1:欠神てんかんは突然の意識消失と数秒後の回復を特徴とする。
2:側頭葉てんかんは単純部分発作・複雑部分発作・二次性全般化に分類される。大部分は複雑部分発作で自動症の発作がみられる。
4:血管迷走神経性失神は精神的ショック・強い疼痛・過労などにより一過性に末梢血管の拡張が起こり血圧低下、徐脈となる。
5:Jackson型てんかんは運動野の局所的な興奮が隣接部に広がり、指先→腕→顔などと痙攣が波及する。
午前99
見捨てられ不安を特徴とするのはどれか。
1.依存性パーソナリティ障害
2.演技性パーソナリティ障害
3.回避性パーソナリティ障害
4.境界性パーソナリティ障害
5.自己愛性パーソナリティ障害
+ 解説
解答:4
1:依存性パーソナリティ障害は従順で受身的で相手にしがみつく行動をとる。
2:演技性パーソナリティ障害は過度の情動性により人の気を引こうとする。
3:回避性パーソナリティ障害は失敗や拒否することを避け、新しいことに着手せず引きこもる。

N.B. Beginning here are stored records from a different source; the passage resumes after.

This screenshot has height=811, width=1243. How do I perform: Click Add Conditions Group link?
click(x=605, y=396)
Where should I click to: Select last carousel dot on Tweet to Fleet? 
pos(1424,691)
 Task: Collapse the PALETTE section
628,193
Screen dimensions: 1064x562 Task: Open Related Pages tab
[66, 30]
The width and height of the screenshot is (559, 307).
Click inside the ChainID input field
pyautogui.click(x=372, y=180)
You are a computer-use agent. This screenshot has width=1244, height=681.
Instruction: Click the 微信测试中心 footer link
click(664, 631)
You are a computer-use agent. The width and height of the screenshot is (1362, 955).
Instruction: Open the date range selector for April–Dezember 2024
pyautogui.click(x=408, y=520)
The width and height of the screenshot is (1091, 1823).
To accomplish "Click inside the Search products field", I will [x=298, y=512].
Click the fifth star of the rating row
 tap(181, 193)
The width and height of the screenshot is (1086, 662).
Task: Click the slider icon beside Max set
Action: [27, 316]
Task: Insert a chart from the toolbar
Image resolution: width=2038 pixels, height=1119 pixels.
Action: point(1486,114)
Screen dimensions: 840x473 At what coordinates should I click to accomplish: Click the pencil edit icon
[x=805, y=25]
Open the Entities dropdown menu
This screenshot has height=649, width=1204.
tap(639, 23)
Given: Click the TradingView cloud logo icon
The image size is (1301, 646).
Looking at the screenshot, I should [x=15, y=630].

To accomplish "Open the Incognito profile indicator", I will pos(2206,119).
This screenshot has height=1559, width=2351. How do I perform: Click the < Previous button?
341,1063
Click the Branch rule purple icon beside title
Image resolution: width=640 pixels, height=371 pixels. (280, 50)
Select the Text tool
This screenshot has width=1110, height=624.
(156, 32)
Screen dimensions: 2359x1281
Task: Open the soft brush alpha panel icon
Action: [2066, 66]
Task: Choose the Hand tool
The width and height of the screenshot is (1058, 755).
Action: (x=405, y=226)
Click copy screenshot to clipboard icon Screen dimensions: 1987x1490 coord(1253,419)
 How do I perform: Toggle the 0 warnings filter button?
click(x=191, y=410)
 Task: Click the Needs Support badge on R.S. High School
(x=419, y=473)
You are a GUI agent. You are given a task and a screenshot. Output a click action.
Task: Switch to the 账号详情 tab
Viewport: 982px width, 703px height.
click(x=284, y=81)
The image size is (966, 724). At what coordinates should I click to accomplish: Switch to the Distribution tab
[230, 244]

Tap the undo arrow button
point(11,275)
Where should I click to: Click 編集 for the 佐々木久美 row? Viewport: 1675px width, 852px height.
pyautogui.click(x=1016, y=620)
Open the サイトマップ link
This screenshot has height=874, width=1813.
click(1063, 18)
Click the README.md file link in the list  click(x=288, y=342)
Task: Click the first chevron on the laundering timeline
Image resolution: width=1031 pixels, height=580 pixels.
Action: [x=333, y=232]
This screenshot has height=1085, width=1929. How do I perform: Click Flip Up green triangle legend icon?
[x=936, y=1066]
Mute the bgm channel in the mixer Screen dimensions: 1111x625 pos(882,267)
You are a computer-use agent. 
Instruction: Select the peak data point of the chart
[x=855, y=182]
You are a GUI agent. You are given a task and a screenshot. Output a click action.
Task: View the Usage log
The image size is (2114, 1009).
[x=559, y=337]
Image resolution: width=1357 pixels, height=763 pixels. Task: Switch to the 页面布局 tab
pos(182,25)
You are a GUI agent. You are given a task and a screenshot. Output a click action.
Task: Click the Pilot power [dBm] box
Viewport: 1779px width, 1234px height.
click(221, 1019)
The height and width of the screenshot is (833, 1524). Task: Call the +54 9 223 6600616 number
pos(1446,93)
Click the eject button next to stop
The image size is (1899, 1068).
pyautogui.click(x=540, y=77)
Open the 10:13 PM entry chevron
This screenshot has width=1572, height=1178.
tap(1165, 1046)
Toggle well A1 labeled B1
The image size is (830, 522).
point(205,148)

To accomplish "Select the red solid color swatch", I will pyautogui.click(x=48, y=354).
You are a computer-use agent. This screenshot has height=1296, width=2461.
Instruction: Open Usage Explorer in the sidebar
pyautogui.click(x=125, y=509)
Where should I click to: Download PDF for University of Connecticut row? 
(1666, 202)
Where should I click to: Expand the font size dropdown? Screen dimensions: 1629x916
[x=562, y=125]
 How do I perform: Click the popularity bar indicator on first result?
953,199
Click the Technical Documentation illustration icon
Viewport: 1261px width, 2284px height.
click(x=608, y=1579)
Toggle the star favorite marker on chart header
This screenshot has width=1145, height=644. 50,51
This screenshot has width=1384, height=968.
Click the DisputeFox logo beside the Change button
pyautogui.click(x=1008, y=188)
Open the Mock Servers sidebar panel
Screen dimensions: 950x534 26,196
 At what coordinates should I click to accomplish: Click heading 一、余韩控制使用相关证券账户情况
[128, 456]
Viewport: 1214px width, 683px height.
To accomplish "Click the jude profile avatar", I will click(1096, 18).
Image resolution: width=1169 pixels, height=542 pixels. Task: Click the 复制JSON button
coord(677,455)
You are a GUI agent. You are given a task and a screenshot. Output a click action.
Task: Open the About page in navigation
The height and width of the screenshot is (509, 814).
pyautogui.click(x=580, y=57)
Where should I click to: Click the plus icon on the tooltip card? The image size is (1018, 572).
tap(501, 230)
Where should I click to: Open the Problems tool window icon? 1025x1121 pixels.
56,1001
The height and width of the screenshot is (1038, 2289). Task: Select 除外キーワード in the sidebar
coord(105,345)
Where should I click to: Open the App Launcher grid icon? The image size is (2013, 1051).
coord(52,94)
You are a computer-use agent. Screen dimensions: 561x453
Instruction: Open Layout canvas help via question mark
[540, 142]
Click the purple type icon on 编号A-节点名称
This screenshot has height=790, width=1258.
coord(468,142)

4:境界性パーソナリティ障害は対人関係・自己像・感情の不安定性と著しい衝動を示す。
5:自己愛性パーソナリティ障害は誇大的で称賛されたい欲求が強く、共感性は欠如する。
境界性パーソナリティ障害の特徴的な症状は、見捨てられ不安・衝動的な行動・自己像の不安定さ・不安定な対人関・感情の変動である。
午前100
全般的な知能に大きな低下はなく、文字を読めば分かるが書くことができない。このような症状がみられるのはどれか。
1.学習障害
2.行為障害
3.広汎性発達障害
4.Tourette症候群
5.注意欠如・多動性障害
+ 解説
解答:1
学習障害は全般的な知的発達の遅れはないが、聞く、話す、読む、書く、計算する、推論するなどの特定の能力の習得と使用に著しい困難を示すさまざまな障害である(文科省の定義)
2:行為障害は反社会的や反社会的な行動パターンが反復し、持続する障害である。
3:広汎性発達障害は対人関係・コミュニケーション・想像力・こだわりなどの領域に特性を持つ発達障害の総称である。
4:トレット症候群は運動チックと音声チックの併存が1年以上継続する状態である。
5:注意欠如・多動障害は不注意・多動性・衝動性が主症状である。